Top of Data for the task

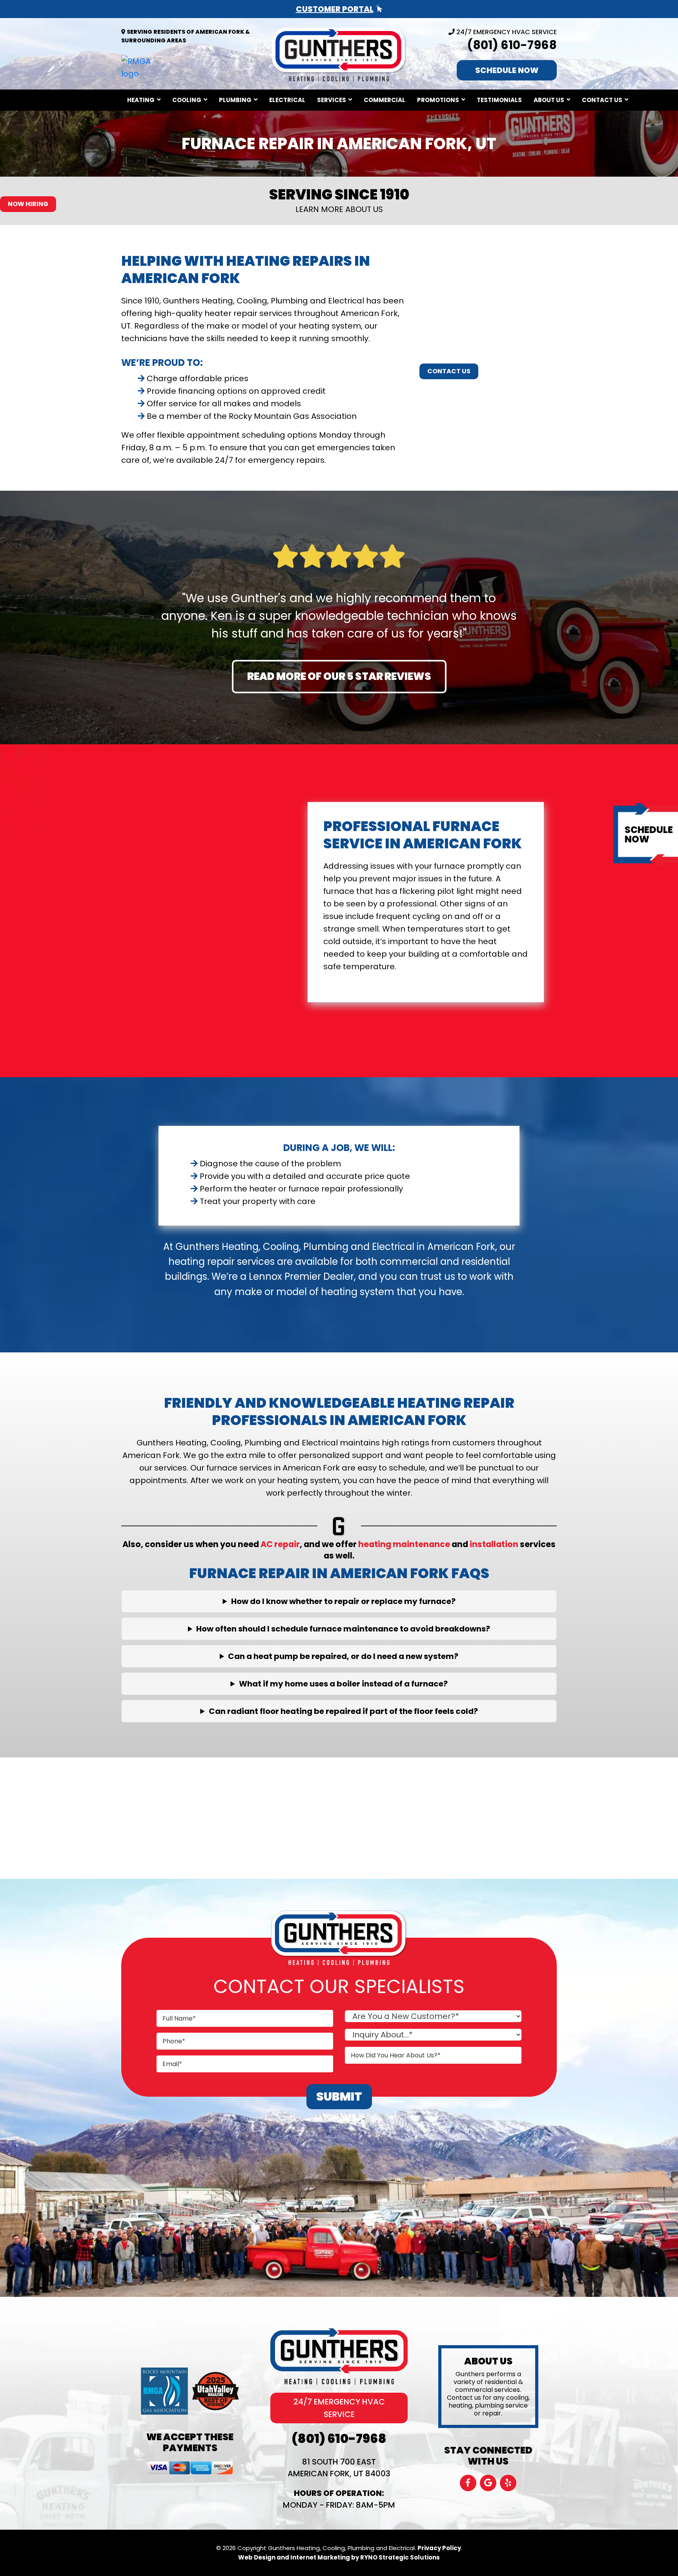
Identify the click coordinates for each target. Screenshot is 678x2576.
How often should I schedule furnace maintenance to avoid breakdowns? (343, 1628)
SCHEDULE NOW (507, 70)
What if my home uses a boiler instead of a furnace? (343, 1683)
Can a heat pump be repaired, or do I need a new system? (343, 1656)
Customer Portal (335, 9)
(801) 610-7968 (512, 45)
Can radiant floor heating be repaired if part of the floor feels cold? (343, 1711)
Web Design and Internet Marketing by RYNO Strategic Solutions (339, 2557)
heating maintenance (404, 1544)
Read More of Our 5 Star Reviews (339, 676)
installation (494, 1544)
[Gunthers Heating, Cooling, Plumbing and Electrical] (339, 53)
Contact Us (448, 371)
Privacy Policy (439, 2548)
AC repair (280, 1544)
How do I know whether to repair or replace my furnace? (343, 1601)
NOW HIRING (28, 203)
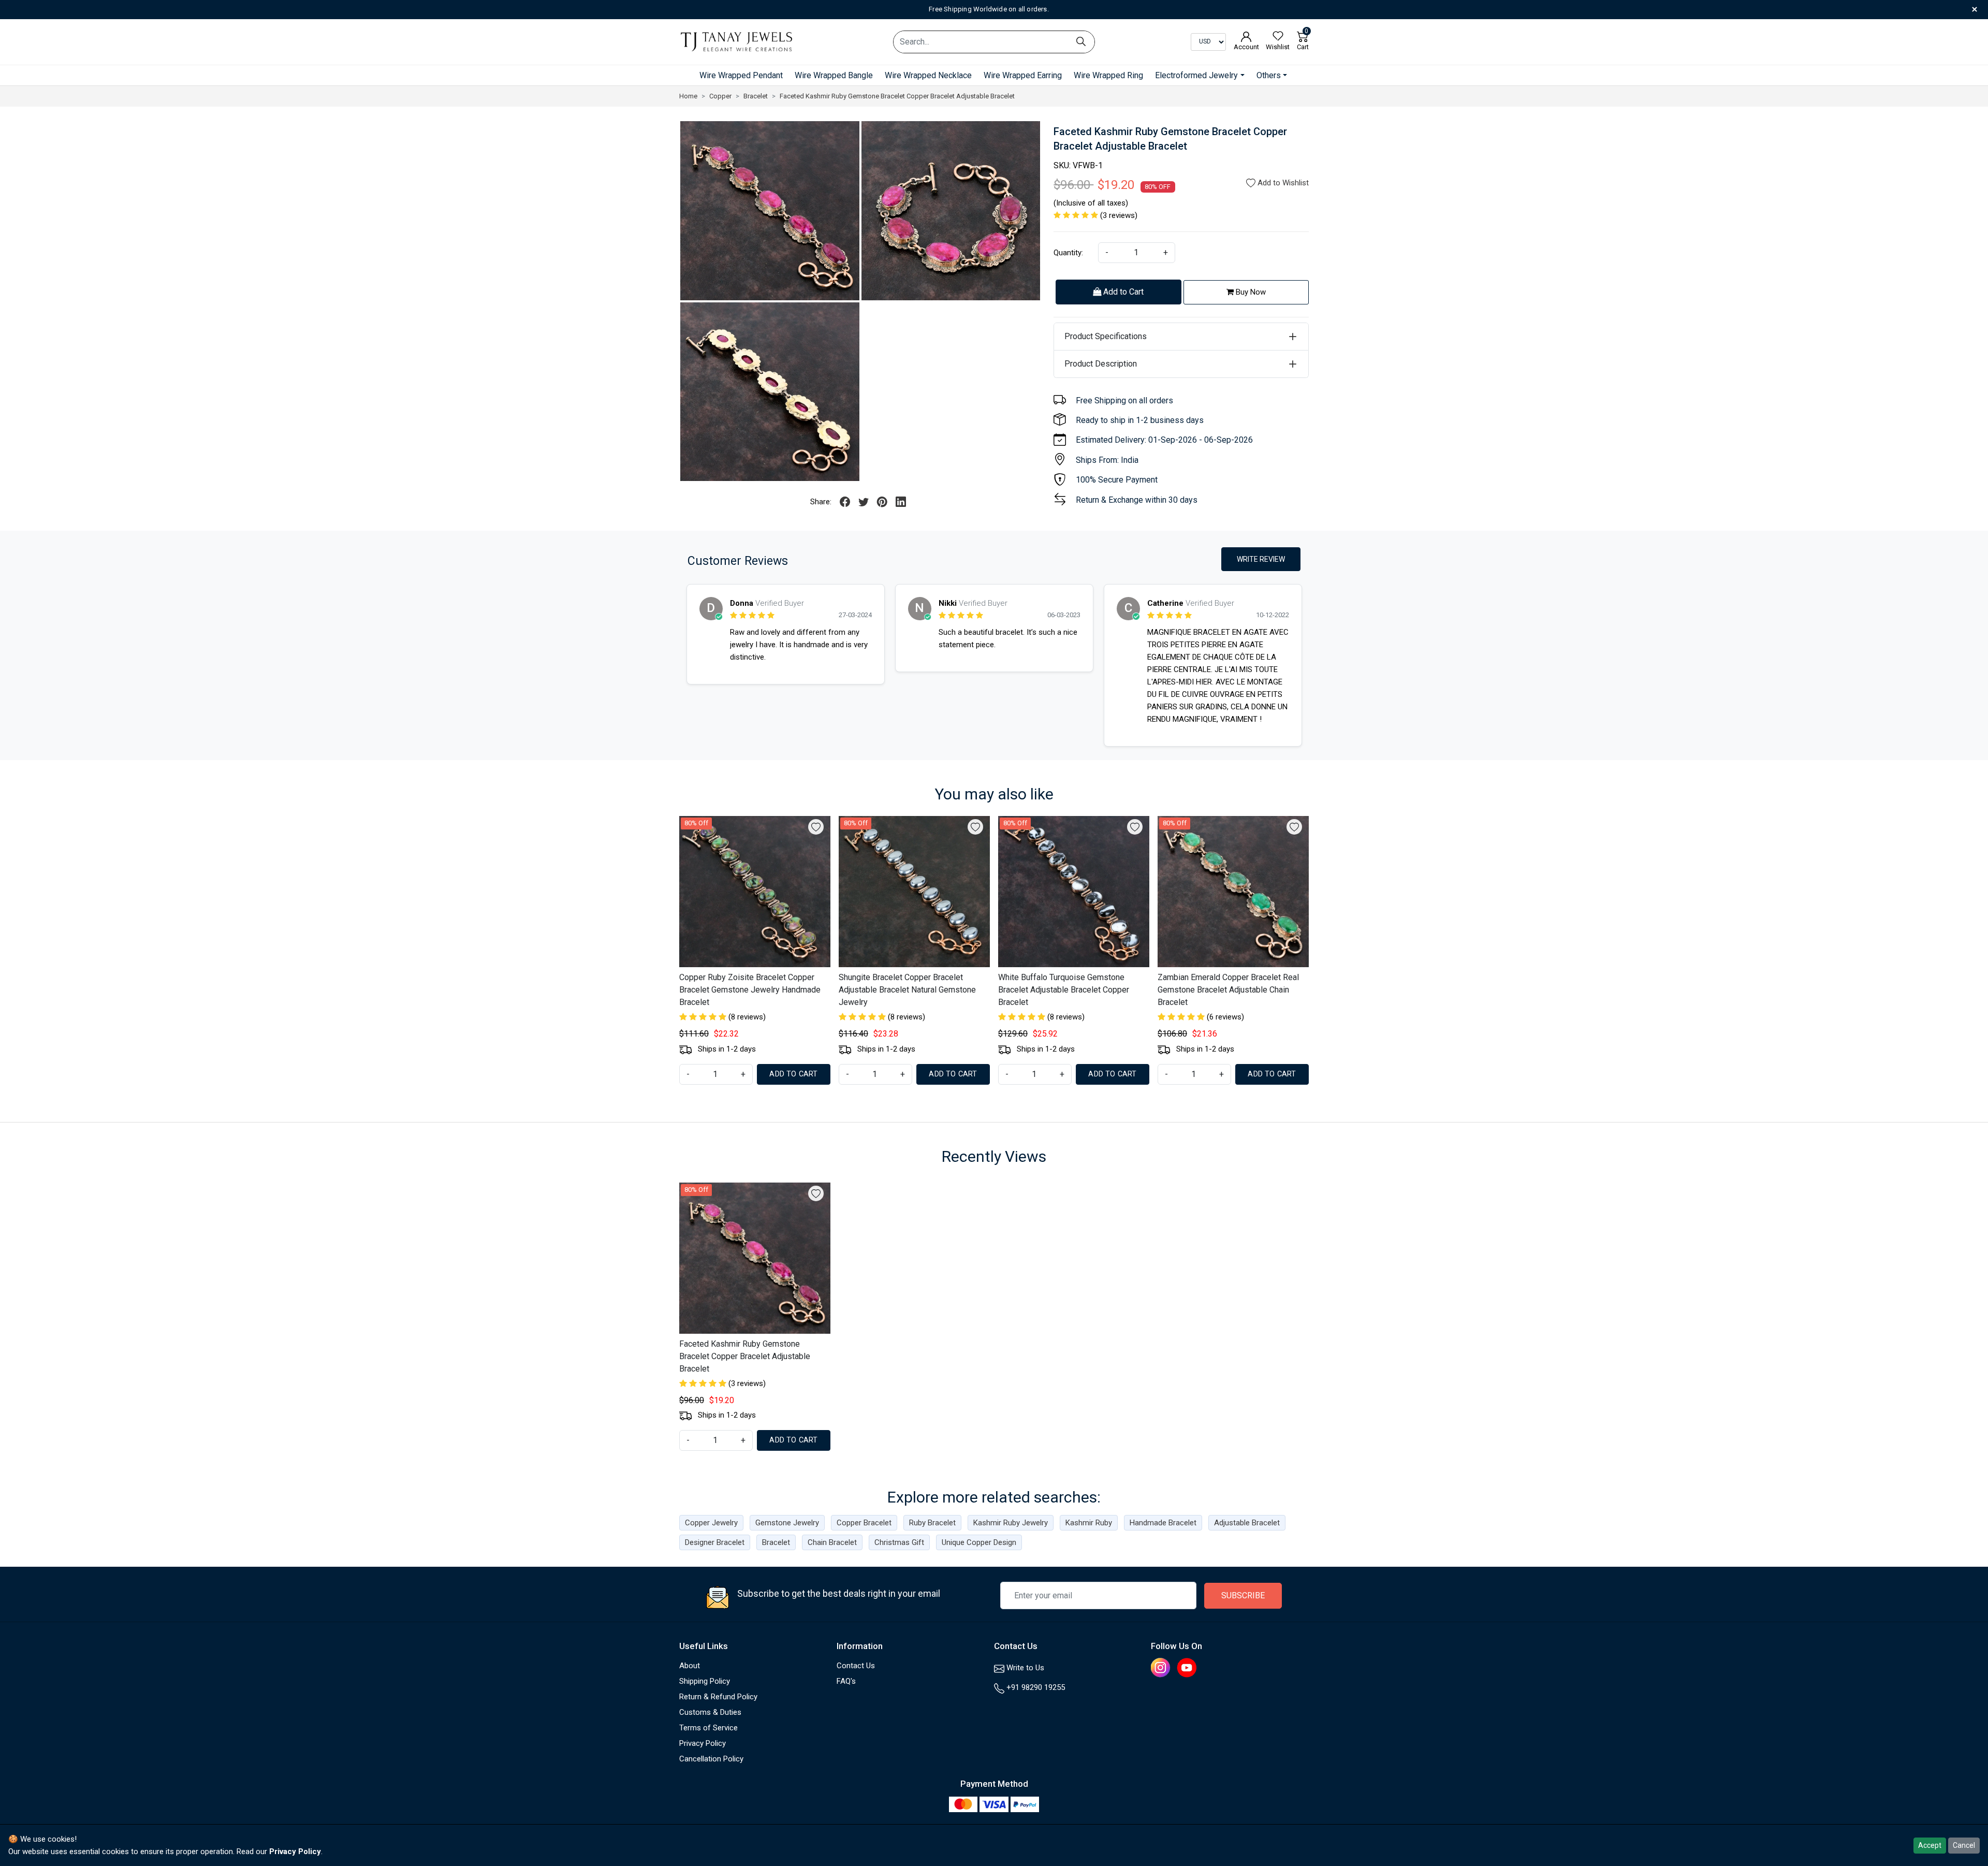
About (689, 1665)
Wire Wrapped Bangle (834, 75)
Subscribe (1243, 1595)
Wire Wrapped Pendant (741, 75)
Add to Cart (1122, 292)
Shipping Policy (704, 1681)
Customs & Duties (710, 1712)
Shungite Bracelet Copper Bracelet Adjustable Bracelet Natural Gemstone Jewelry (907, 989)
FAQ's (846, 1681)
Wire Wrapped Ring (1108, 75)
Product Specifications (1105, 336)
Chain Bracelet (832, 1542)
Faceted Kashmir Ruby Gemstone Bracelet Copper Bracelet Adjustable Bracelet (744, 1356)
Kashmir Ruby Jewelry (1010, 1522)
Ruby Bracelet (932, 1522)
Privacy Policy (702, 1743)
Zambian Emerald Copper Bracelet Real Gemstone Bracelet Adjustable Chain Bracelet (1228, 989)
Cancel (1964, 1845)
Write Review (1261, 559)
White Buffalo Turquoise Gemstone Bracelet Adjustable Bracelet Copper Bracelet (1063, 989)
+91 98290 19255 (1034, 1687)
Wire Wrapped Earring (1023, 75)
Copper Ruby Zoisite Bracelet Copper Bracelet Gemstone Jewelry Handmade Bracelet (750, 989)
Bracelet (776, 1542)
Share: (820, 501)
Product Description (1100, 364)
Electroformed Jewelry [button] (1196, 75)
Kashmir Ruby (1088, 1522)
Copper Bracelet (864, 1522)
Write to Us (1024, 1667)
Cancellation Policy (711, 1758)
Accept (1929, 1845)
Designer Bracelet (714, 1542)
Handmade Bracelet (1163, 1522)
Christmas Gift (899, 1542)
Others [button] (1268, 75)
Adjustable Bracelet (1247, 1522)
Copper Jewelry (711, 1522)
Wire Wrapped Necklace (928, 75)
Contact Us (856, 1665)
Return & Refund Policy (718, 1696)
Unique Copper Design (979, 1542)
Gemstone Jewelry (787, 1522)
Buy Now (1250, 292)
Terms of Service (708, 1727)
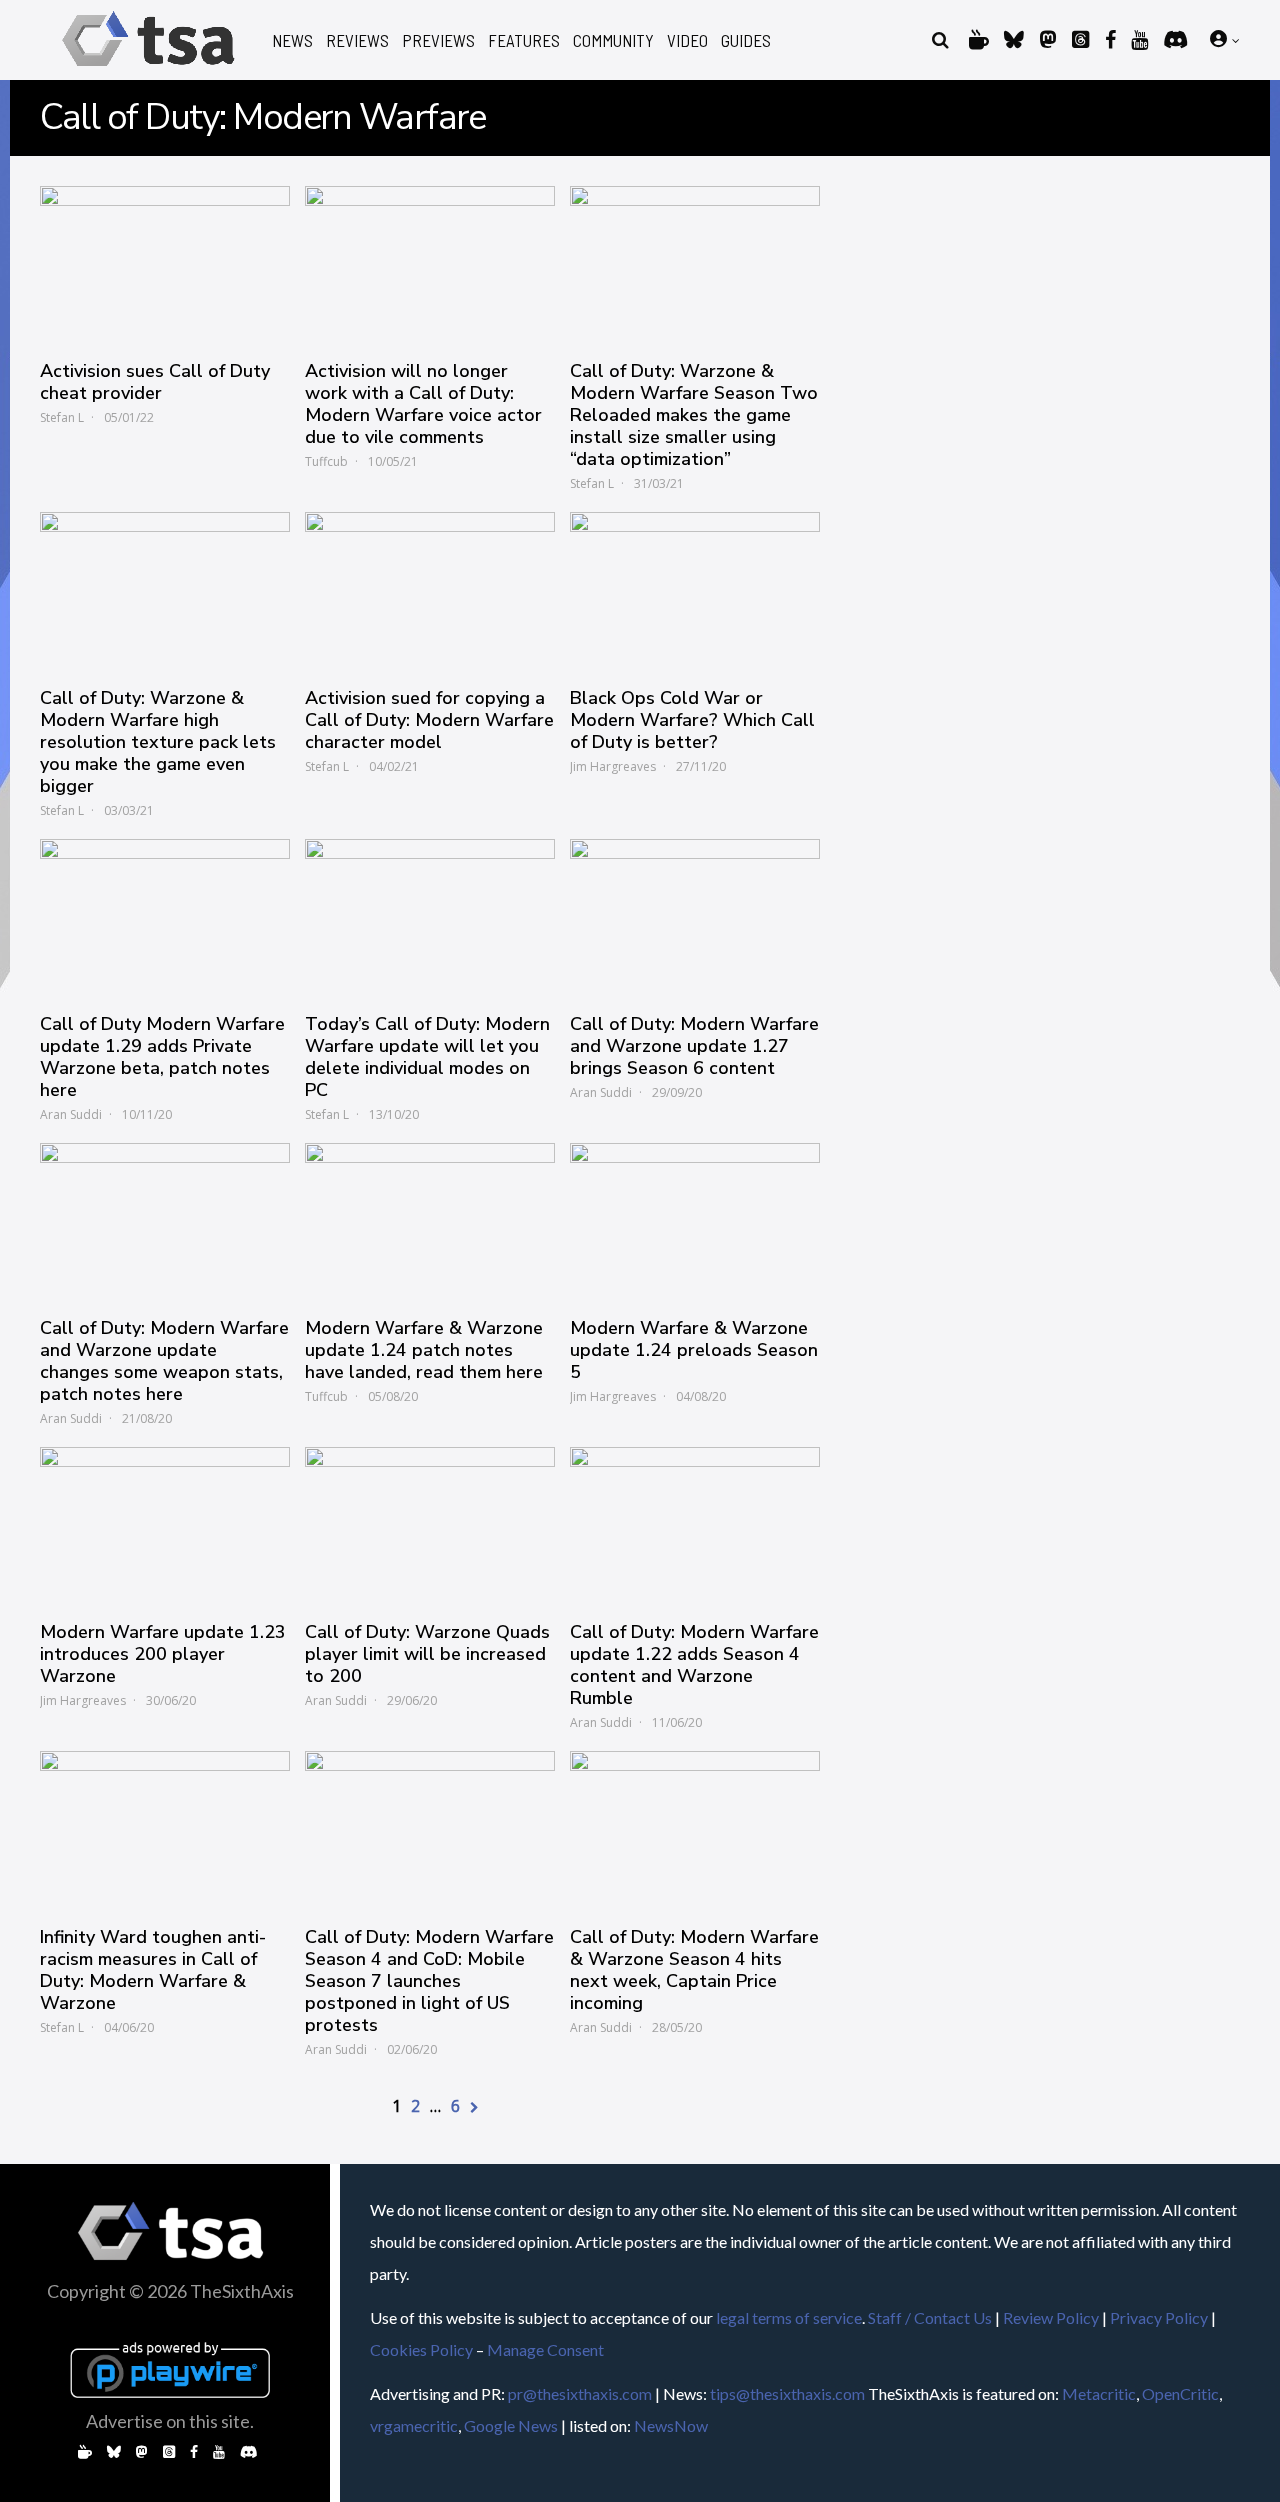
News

Bottom of Data for the task

• _Exercise prompt_: Count how many of the lines in the material include the word "Copper", and state that number without anything else.

• _Task output_: 8